Until recently, this kind of machine learning couldn’t be used on the curved, irregular surfaces of proteins. The rise of geometric deep learning opened up the possibility. Correia credits Bronstein with bringing the method to his attention during a two-week collaboration at Bronstein’s home in February 2018. “It was totally him,” said Correia, who’s based at the École Polytechnique Fédérale de Lausanne. “Our handcrafted descriptors were going nowhere.”
One version of the system, called MaSIF-site, can examine the whole surface of a protein and predict where another protein is most likely to bind, an approach similar to painting a target on a curved canvas. “It’s what we like to call the one-body problem,” Correia said. “You can think about this as a way to understand where the functional sites on a particular protein are.” MaSIF-site performed roughly 25% better at this task than two leading site-interaction predictors.
Another version of the system, called MaSIF-search, tackles what Correia calls the many-to-many problem: Instead of predicting how one protein will fit together with one target molecule (as typically happens in docking simulations), the system compares the interaction fingerprints of many proteins to many others, looking for fits. (“In a cell you have 10,000 proteins, and many of them are bumping into each other all the time,” explained Correia.) On this task, MaSIF didn’t outperform a leading molecular-docking predictor; it found roughly half as many potential fits within a random set of 100 proteins. But the docking predictor needed nearly 100 days’ worth of computing time to perform its search. MaSIF took four minutes.

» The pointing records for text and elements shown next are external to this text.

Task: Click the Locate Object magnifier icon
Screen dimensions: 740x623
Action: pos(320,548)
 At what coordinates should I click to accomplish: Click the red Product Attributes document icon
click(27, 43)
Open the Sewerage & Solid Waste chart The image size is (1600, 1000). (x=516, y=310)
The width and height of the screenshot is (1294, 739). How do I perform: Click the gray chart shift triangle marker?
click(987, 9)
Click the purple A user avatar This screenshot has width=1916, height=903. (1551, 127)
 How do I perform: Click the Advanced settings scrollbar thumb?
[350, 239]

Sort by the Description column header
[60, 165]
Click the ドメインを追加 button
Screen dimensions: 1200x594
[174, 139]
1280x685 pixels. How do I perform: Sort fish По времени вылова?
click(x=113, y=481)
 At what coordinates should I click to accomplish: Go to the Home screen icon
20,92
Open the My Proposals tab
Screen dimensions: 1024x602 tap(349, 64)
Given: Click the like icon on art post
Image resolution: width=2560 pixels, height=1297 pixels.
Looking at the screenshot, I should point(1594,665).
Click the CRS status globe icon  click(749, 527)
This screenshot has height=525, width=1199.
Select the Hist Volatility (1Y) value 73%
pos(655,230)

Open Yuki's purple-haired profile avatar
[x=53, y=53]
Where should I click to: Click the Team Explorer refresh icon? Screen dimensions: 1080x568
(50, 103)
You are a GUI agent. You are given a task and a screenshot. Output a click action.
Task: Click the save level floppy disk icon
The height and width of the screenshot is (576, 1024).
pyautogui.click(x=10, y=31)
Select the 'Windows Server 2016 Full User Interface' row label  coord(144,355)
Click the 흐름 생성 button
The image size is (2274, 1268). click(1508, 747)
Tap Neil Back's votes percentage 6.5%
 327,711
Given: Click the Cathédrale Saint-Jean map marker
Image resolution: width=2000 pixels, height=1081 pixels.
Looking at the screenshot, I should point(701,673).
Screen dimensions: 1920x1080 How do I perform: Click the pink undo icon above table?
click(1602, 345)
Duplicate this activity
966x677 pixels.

That massive speedup “opens interesting possibilities” for basic research, said Bronstein. After all, in the human body, proteins form functional networks comprising tens of thousands of interactions. “Constructing these graphs takes a lot of time,” Bronstein said. “With methods [like MaSIF], it may only be an approximation, but it allows you to at least build some rough version of these protein-to-protein networks for any organism.”
AlQuraishi noted that while MaSIF’s skin-deep approach to predicting protein interactions made sense, it wasn’t able to capture a phenomenon called induced fit: the way molecular surfaces change shape (and chemistry) when they get close to each other. In other words, the surfaces of two proteins may not exhibit complementary fingerprints until they’re already almost touching — a factor MaSIF will miss, since induced fit depends on the structure beneath a protein’s surface. “What evolution is probably optimizing for is precisely this induced fit,” said AlQuraishi. “What’s surprising about [MaSIF] is that even with this caveat, it still works pretty well.”
Incorporating induced fit and other surface dynamics into MaSIF is something Correia plans to explore. “To me it’s the last frontier of understanding [protein] function,” he said. “That’s probably how I’m going to be spending my next 10 years.” But at the moment he has other pressing business: using MaSIF to scan the spike-shaped proteins that stud the surface of SARS-CoV-2, the virus that causes COVID-19. “We are trying to see what fingerprints are in that virus,” he said. “It does seem like the virus has some places where we could try to attack it, besides the ones that we already knew.” Correia is already using this information about SARS-CoV-2 to synthesize antiviral proteins from scratch; he hopes to publish results this year. “If we could design new proteins based on the surface fingerprints of the viral protein in order to inhibit the way the virus invades host cells, that would be pretty exciting,” he said. “That’s what gets me out of bed.”